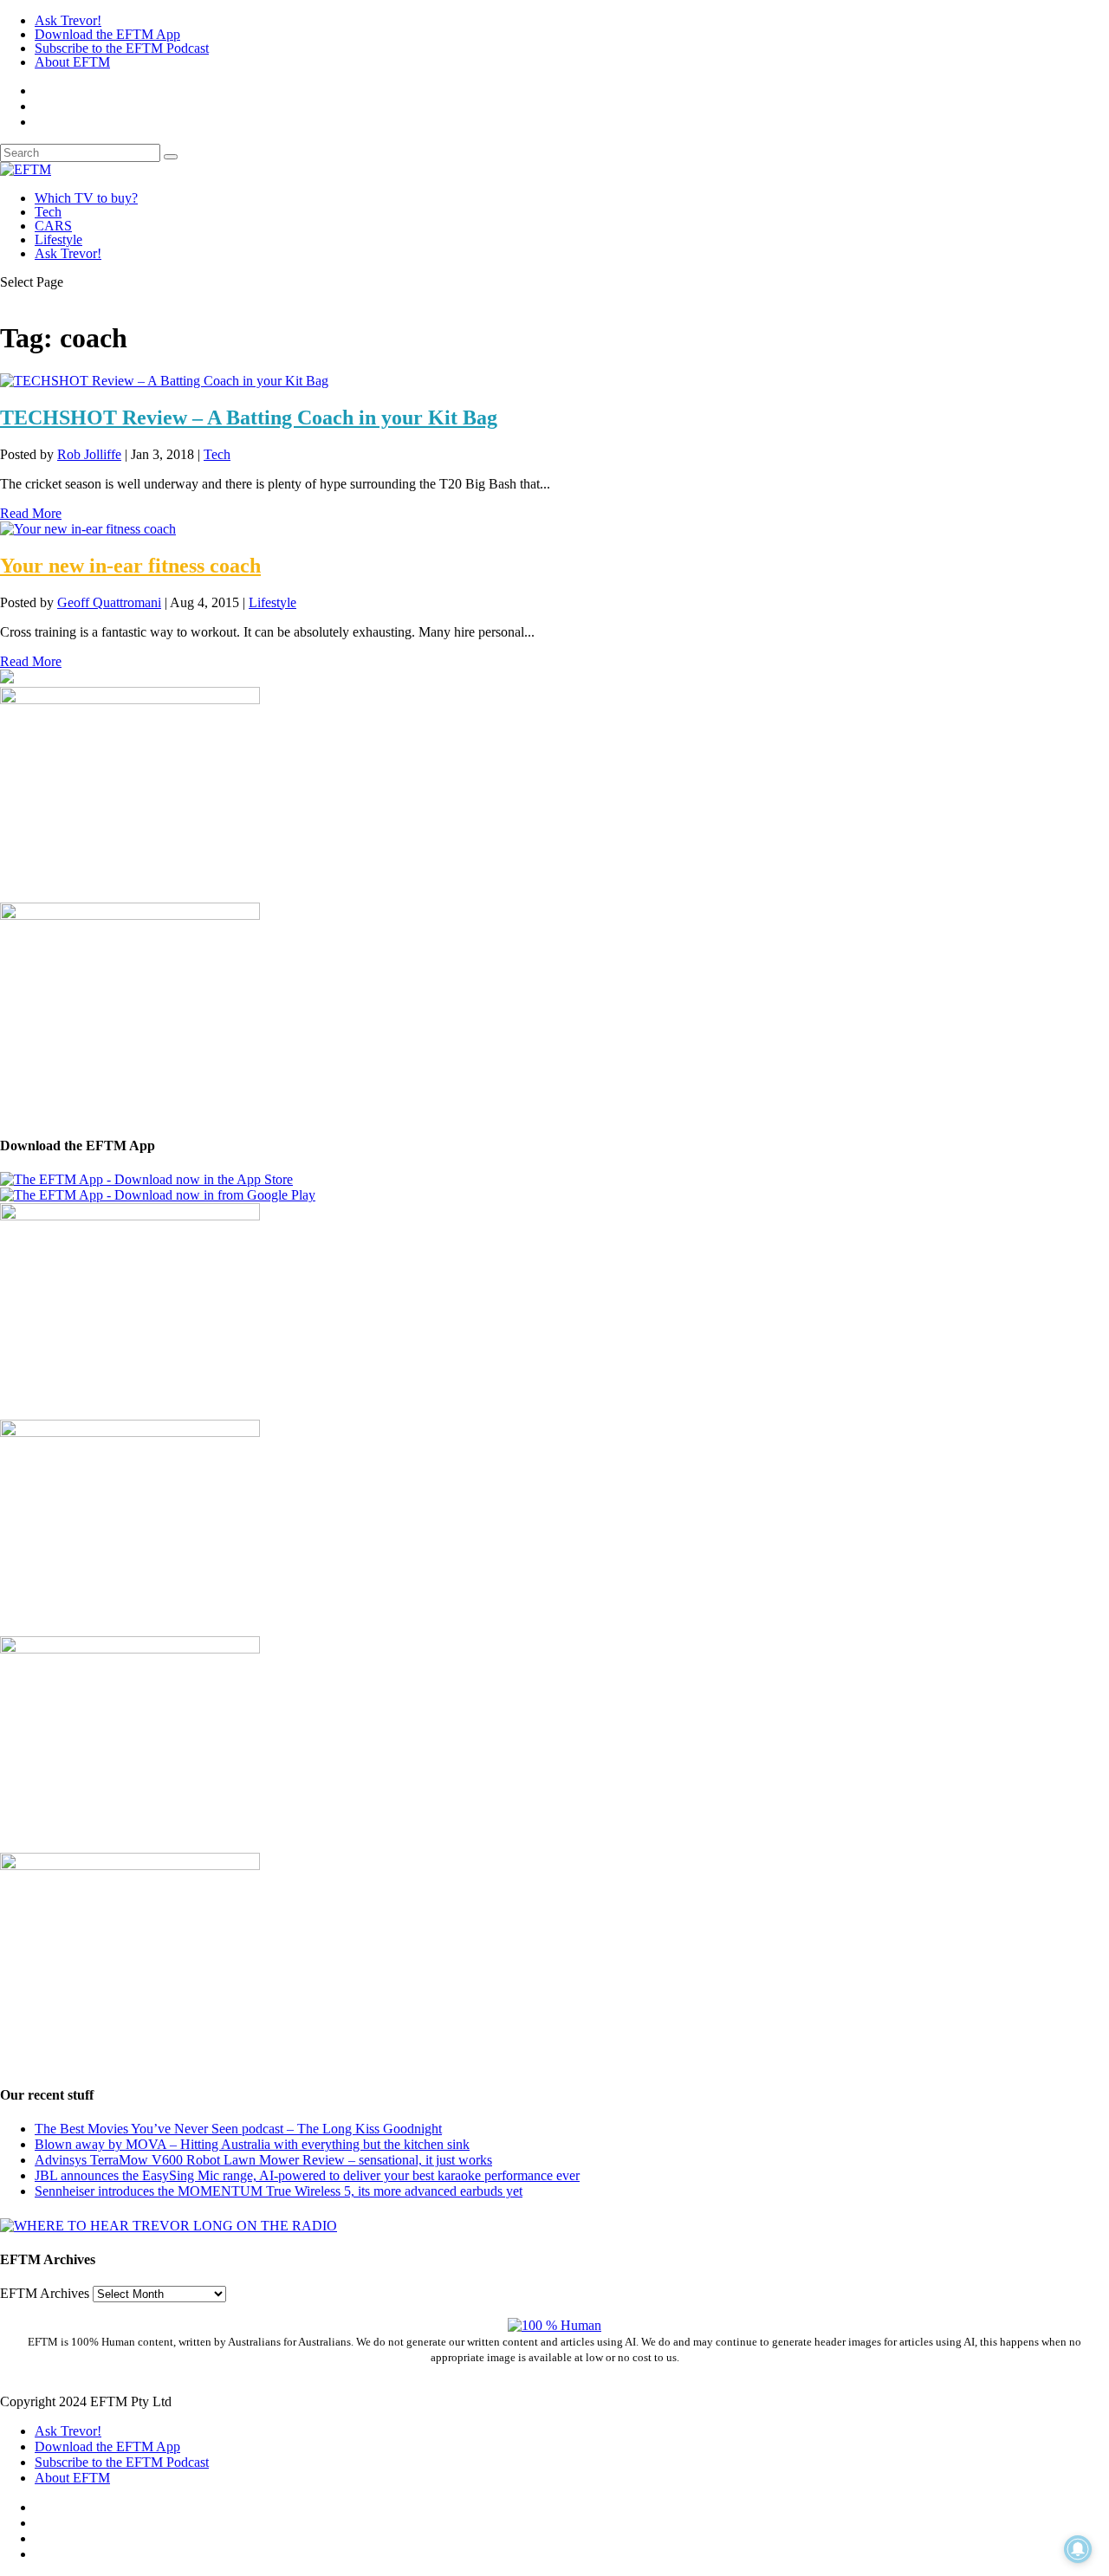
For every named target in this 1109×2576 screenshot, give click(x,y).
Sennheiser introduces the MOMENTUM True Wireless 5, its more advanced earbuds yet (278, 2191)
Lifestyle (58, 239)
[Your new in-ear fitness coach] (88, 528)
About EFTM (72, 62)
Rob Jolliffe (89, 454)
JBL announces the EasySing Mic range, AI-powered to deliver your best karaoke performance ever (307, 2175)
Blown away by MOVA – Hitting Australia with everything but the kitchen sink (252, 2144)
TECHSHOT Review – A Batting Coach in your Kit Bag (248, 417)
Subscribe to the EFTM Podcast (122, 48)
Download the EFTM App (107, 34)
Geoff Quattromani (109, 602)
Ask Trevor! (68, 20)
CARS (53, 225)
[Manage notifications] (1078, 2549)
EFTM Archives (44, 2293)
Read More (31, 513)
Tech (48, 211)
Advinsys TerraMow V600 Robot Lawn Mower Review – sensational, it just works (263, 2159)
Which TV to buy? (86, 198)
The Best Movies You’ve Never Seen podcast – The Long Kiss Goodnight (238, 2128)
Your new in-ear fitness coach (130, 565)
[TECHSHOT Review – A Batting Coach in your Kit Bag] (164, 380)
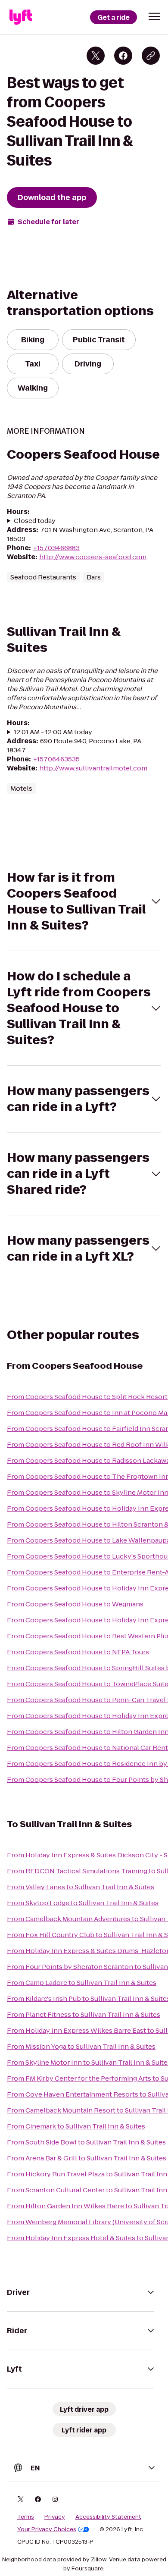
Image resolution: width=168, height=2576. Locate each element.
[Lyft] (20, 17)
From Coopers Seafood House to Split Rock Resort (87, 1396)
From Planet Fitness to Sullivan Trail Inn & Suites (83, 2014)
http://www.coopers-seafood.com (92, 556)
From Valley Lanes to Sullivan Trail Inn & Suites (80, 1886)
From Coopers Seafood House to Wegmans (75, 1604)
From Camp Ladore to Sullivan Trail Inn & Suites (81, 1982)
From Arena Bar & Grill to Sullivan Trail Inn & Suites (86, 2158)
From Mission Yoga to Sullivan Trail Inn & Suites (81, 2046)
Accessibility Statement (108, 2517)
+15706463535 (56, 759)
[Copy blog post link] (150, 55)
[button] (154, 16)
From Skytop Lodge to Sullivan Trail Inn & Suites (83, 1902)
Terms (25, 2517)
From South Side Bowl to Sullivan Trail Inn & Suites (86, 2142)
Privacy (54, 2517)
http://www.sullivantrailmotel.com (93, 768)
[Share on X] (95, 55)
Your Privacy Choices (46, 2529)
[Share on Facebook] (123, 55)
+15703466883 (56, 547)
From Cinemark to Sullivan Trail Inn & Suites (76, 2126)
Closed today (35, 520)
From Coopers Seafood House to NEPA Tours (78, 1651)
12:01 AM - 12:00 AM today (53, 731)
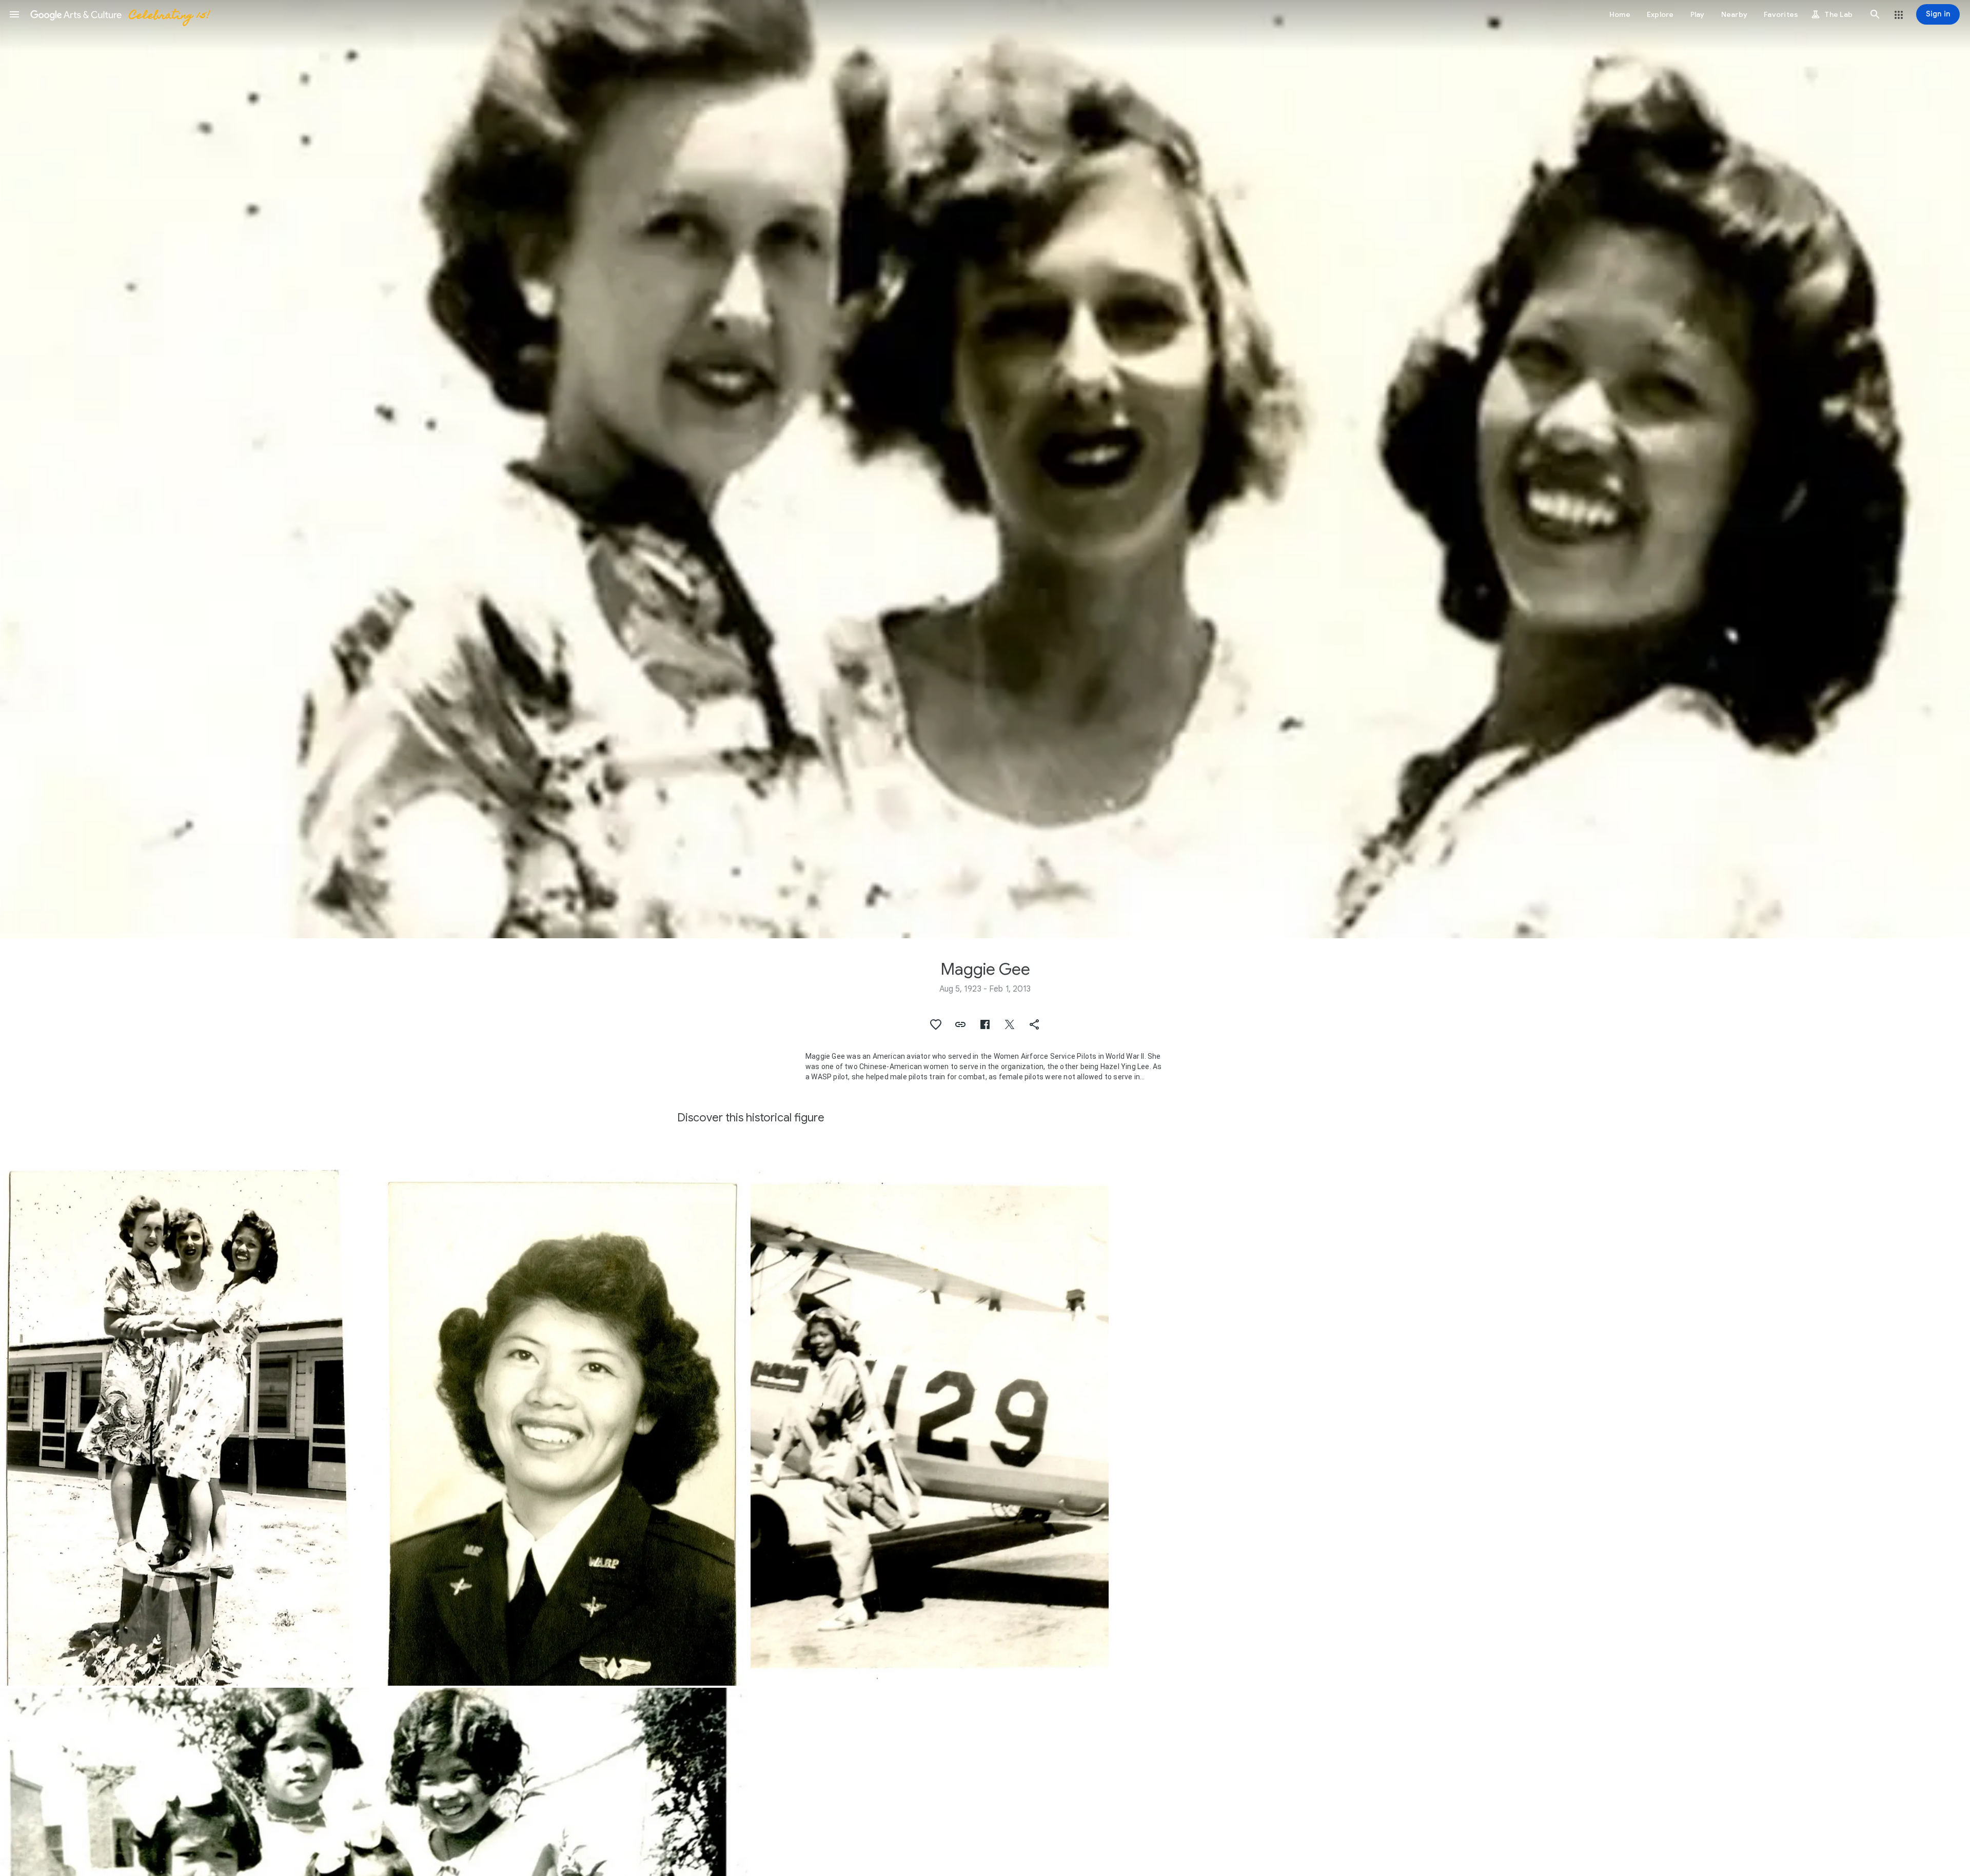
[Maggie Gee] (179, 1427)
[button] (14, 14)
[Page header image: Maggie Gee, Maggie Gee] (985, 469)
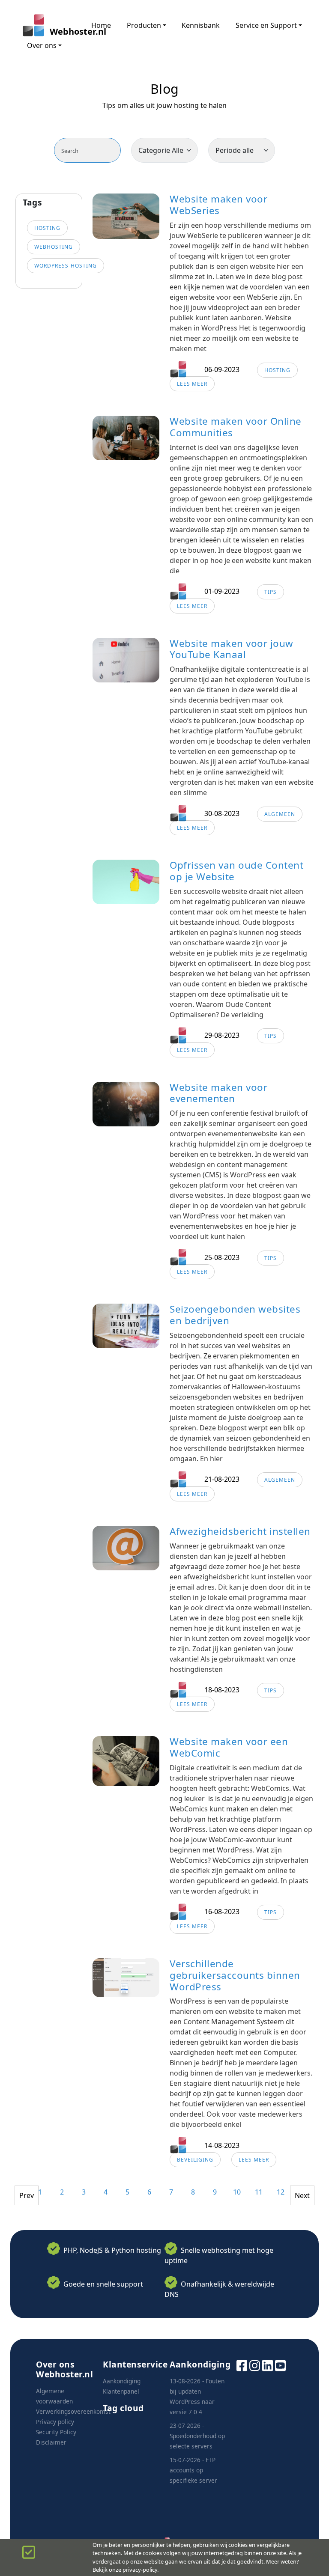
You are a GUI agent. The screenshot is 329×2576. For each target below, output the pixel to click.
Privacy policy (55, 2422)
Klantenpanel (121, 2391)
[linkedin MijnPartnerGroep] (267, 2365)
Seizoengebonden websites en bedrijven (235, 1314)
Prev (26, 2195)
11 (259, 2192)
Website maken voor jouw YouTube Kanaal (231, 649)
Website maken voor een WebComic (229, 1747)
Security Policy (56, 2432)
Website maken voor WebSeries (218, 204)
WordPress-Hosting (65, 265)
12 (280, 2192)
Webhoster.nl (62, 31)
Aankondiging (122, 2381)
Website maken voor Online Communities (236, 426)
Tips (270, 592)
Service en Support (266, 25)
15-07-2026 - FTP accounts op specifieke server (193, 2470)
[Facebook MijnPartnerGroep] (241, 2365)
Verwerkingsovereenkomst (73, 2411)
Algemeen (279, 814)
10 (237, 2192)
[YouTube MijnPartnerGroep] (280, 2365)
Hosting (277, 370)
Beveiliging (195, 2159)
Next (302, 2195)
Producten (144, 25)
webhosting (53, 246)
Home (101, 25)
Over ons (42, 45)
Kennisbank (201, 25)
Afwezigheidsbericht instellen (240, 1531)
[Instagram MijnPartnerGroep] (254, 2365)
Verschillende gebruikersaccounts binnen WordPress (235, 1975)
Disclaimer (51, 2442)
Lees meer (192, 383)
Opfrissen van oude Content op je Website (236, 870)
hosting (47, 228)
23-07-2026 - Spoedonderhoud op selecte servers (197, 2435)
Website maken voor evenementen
====================
Please output the material above again, exactly, and omit every image.

For every named target in this 1109×2576 screenshot, give click(x,y).
Sennheiser introduces the MOMENTUM True Wireless 5, its more advanced earbuds yet (278, 2191)
Lifestyle (58, 239)
[Your new in-ear fitness coach] (88, 528)
About EFTM (72, 62)
Rob Jolliffe (89, 454)
JBL announces the EasySing Mic range, AI-powered to deliver your best karaoke performance ever (307, 2175)
Blown away by MOVA – Hitting Australia with everything but the kitchen sink (252, 2144)
TECHSHOT Review – A Batting Coach in your Kit Bag (248, 417)
Subscribe to the EFTM Podcast (122, 48)
Download the EFTM App (107, 34)
Geoff Quattromani (109, 602)
Ask Trevor! (68, 20)
CARS (53, 225)
[Manage notifications] (1078, 2549)
EFTM Archives (44, 2293)
Read More (31, 513)
Tech (48, 211)
Advinsys TerraMow V600 Robot Lawn Mower Review – sensational, it just works (263, 2159)
Which TV to buy? (86, 198)
The Best Movies You’ve Never Seen podcast – The Long Kiss Goodnight (238, 2128)
Your new in-ear fitness coach (130, 565)
[TECHSHOT Review – A Batting Coach in your Kit Bag] (164, 380)
Image resolution: width=168, height=2576. Locate each element.
[Lyft] (20, 17)
From Coopers Seafood House to Split Rock Resort (87, 1396)
From Planet Fitness to Sullivan Trail Inn & Suites (83, 2014)
http://www.coopers-seafood.com (92, 556)
From Valley Lanes to Sullivan Trail Inn & Suites (80, 1886)
From Coopers Seafood House to Wegmans (75, 1604)
From Camp Ladore to Sullivan Trail Inn & Suites (81, 1982)
From Arena Bar & Grill to Sullivan Trail Inn & Suites (86, 2158)
From Mission Yoga to Sullivan Trail Inn & Suites (81, 2046)
Accessibility Statement (108, 2517)
+15706463535 (56, 759)
[Copy blog post link] (150, 55)
[button] (154, 16)
From Skytop Lodge to Sullivan Trail Inn & Suites (83, 1902)
Terms (25, 2517)
From South Side Bowl to Sullivan Trail Inn & Suites (86, 2142)
Privacy (54, 2517)
http://www.sullivantrailmotel.com (93, 768)
[Share on X] (95, 55)
Your Privacy Choices (46, 2529)
[Share on Facebook] (123, 55)
+15703466883 (56, 547)
From Cinemark to Sullivan Trail Inn & Suites (76, 2126)
Closed today (35, 520)
From Coopers Seafood House to NEPA Tours (78, 1651)
12:01 AM - 12:00 AM today (53, 731)
[Maggie Gee] (179, 1427)
[button] (14, 14)
[Page header image: Maggie Gee, Maggie Gee] (985, 469)
You are a GUI agent. The screenshot is 329×2576. For each target below, output the pixel to click.
Privacy policy (55, 2422)
Klantenpanel (121, 2391)
[linkedin MijnPartnerGroep] (267, 2365)
Seizoengebonden websites en bedrijven (235, 1314)
Prev (26, 2195)
11 (259, 2192)
Website maken voor jouw YouTube Kanaal (231, 649)
Website maken voor een WebComic (229, 1747)
Security Policy (56, 2432)
Website maken voor WebSeries (218, 204)
WordPress-Hosting (65, 265)
12 (280, 2192)
Webhoster.nl (62, 31)
Aankondiging (122, 2381)
Website maken voor Online Communities (236, 426)
Tips (270, 592)
Service en Support (266, 25)
15-07-2026 - FTP accounts op specifieke server (193, 2470)
[Facebook MijnPartnerGroep] (241, 2365)
Verwerkingsovereenkomst (73, 2411)
Algemeen (279, 814)
10 (237, 2192)
[YouTube MijnPartnerGroep] (280, 2365)
Hosting (277, 370)
Beveiliging (195, 2159)
Next (302, 2195)
Producten (144, 25)
webhosting (53, 246)
Home (101, 25)
Over ons (42, 45)
Kennisbank (201, 25)
Afwezigheidsbericht instellen (240, 1531)
[Instagram MijnPartnerGroep] (254, 2365)
Verschillende gebruikersaccounts binnen WordPress (235, 1975)
Disclaimer (51, 2442)
Lees meer (192, 383)
Opfrissen van oude Content op je Website (236, 870)
hosting (47, 228)
23-07-2026 - Spoedonderhoud op selecte servers (197, 2435)
Website maken voor evenementen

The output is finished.